Personal confession: These times have gotten me turned upside down. The first three weeks of shelter-in-place has been a dumpster fire for me.
The first week included shutting down the office, backing up all the computers and storing them in the large office safe, reconciling the office books, and sending everyone home.
The second week had me scrambling and trying to set up the kid’s online learning situation and being a miserable mess needlessly checking social media. I spent hours communicating with friends via WhatsApp and whatever messaging platforms. We’re trying to reassure each other and attempting to look cool and confident while melting down inside like a big pile of doggy mess,
In the third week, I finally mustered up the courage to blow up my OmniFocus projects and tasks and committed to a complete
Mind Sweep and Purge. Many tasks have been assigned my
After COVID tag. Current projects have been shuffled into my Someday folder or altogether deleted.
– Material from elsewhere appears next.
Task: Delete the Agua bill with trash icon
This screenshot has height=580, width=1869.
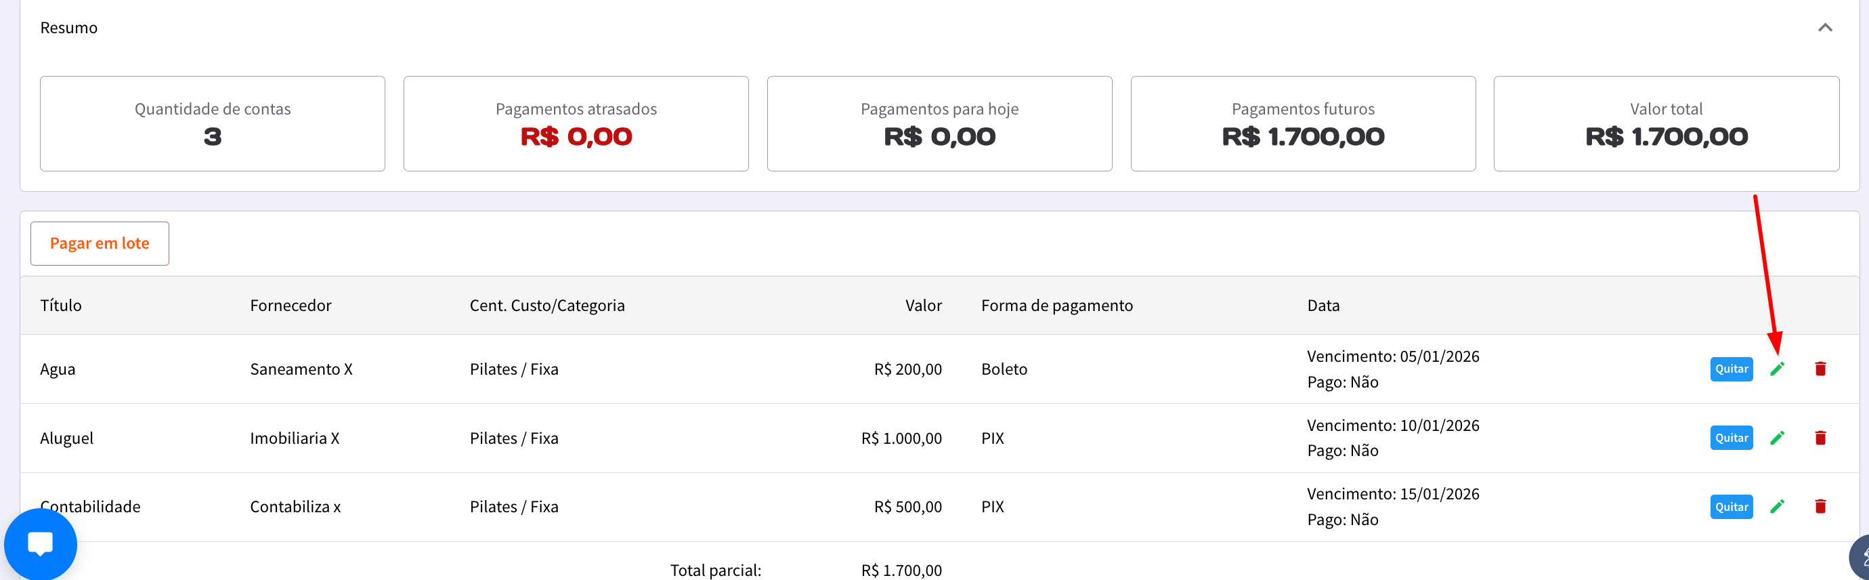Action: pyautogui.click(x=1820, y=369)

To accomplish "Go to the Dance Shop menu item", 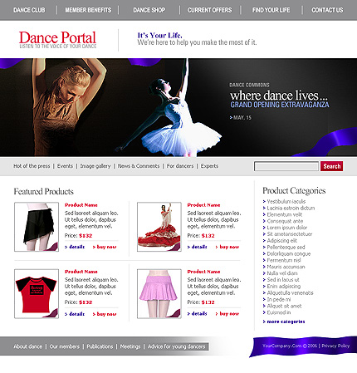I will tap(149, 10).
Then I start up my new projects that suddenly gained importance in life now.
I thought I would have time to do everything now that I’m a stay-at-home dad. But that didn’t happen. I’ve seen blog posts tell me to accept the situation and just let the feelings run through. But I thought I was supposed to be the stoic, heroic figure and soldier on. Meh… My emotions run wide and deep. I’m glad I was able to get past the first couple of weeks. My yard work is still unattended, my writing ideas have stewed in my Ulysses app for a while. All the dreams of full speed ahead on my projects have blown right by me. And I think I’m OK with that. Reading this WIRED article might give me the permission to forgive myself for not being as productive as I thought it should be.
I’d like to say I’m the most productive person now that I have all this time for my work. But that’s not the truth. My identity was wrapped around my work and all the productive results I’ve created at work. Now, I’m slowly finding my new identity once again in a new world. I’ve never been fired from a job but I think I know what it feels like now. I’ve resigned from a job to chase new dreams. Maybe I’m resigning from my pre-COVID-19 life and striking out on my own once again? I dunno. But I think I’m starting finally feel liberated and looking for opportunities to find my new identity.
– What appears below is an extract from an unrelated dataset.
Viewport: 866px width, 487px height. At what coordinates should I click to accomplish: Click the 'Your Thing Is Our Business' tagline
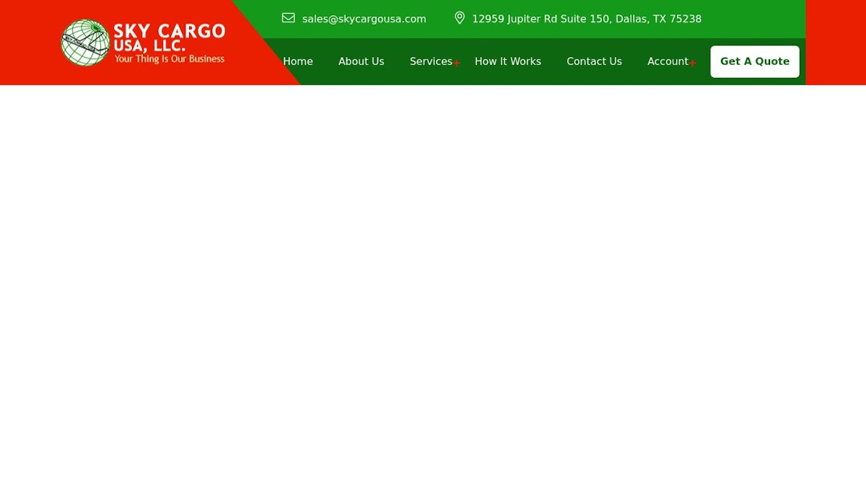(x=169, y=59)
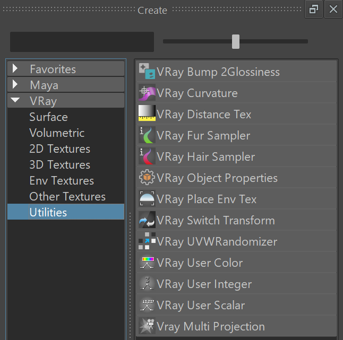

How has everyone done in this new world? Did your life turn topsy-turvy in the last month? Have you re-oriented yourself with a Mind Sweep to clear off all your current work? Have you found your new North Star yet?
I think I found the general direction of my North Star after getting disoriented in the last 30 days. I’m still calibrating it but I’m finally setting course in a new world. My intentions are clear now. I’m moving forward.
Hopefully you’ve been able to get a clear mind and clear heart to keep moving forward!
P.S. I’m looking forward to listening to the new ERW podcast. Can’t wait!